Tax and Estate Planning Matters
In terms of residence status under UK law, you are only temporarily non-resident if you are away for less than 5 years. This means that, if you return within this time, you would be liable to pay CGT on disposal of any UK assets within this period. As such, you must register with HMRC and file an annual self-assessment tax return to take account of any new foreign source of income or gains.
It is also worth noting that a formerly domiciled resident’s domicile of origin revives for IHT purposes on return to the UK, making you liable to IHT on worldwide assets if UK domiciled. To mitigate this liability while UK domiciled, a person might make use of Lifetime gift & Inter-vivos trust allowances (bearing in mind the available nil-rate band at the time of their return).
A new will should also be drafted stating who should benefit from your estate when you pass away and the jurisdiction whose laws should apply. This is particularly important if your family make up has changed in the course of time whilst abroad.
Wills covering the jurisdictions in which you have other assets will make your foreign estate administration smoother and invariably quicker
You might also take a moment to consider the consequences of not being able to take care of your own affairs any longer by arranging Lasting Powers of Attorney for both financial and welfare purposes should you lose mental capacity.
Having your affairs in order and a plan for your estate can avoid family disputes and unnecessary hardship for your loved ones on your passing.
Purchase of your UK family home
There is currently a grace period offered for relief of SDLT on the first £500,000 of value in UK real estate. You might also be able to benefit from Principal Private Residence (PPR) Relief.
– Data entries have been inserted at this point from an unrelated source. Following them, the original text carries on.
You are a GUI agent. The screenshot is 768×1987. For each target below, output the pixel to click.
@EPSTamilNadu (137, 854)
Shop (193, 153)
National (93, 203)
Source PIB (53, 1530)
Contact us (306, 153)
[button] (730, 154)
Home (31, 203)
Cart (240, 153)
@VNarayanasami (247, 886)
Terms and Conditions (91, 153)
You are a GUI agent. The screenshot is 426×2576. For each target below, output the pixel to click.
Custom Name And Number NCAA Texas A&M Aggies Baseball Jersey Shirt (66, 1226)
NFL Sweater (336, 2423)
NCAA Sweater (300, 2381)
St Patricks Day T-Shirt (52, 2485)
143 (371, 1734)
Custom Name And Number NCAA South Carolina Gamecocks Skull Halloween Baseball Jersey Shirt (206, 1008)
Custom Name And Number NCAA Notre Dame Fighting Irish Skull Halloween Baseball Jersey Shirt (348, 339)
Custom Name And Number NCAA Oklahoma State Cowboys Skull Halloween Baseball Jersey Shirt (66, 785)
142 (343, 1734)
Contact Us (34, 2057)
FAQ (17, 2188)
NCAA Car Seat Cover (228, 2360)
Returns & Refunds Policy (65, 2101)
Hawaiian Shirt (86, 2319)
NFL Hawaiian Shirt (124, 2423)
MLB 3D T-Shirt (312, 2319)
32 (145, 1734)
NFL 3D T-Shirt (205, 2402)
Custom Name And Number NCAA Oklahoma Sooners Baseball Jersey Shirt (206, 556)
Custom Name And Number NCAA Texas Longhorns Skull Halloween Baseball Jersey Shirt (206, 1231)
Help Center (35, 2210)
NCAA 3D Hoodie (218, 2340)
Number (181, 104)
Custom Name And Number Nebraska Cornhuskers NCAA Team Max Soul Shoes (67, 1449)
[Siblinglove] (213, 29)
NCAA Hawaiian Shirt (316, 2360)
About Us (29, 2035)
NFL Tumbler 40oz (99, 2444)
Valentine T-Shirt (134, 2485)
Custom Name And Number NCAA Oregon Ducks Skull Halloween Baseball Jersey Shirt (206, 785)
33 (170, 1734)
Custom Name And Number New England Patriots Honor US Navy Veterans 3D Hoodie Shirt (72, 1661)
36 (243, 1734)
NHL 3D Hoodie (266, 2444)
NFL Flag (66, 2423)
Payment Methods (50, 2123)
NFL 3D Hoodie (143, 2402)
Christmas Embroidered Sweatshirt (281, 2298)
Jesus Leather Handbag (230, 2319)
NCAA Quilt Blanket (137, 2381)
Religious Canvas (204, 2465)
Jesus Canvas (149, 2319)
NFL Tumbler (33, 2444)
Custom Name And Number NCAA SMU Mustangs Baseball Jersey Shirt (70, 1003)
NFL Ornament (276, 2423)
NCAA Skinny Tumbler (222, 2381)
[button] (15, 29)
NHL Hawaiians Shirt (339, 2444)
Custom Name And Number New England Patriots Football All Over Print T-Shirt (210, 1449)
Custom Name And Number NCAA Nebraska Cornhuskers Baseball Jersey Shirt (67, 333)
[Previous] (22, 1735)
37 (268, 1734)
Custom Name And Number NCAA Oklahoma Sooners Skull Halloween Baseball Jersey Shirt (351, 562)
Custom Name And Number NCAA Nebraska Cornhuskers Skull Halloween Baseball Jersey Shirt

If you are moving back to your family home in the UK, which had been let to tenants, PPR Relief is reduced to cover only the period when it was the primary residence of the vendor. In other words, when you come to dispose of your property, a taxable gain arises when you have been absent from the property during your ownership.
This new development can into effect in April 2020 and increases your potential exposure to CGT if you have let out your UK home whilst you were residing abroad.
Finally, be aware of currency movements and enjoy the benefits of weak sterling when purchasing your primary residence in the UK from foreign currency savings.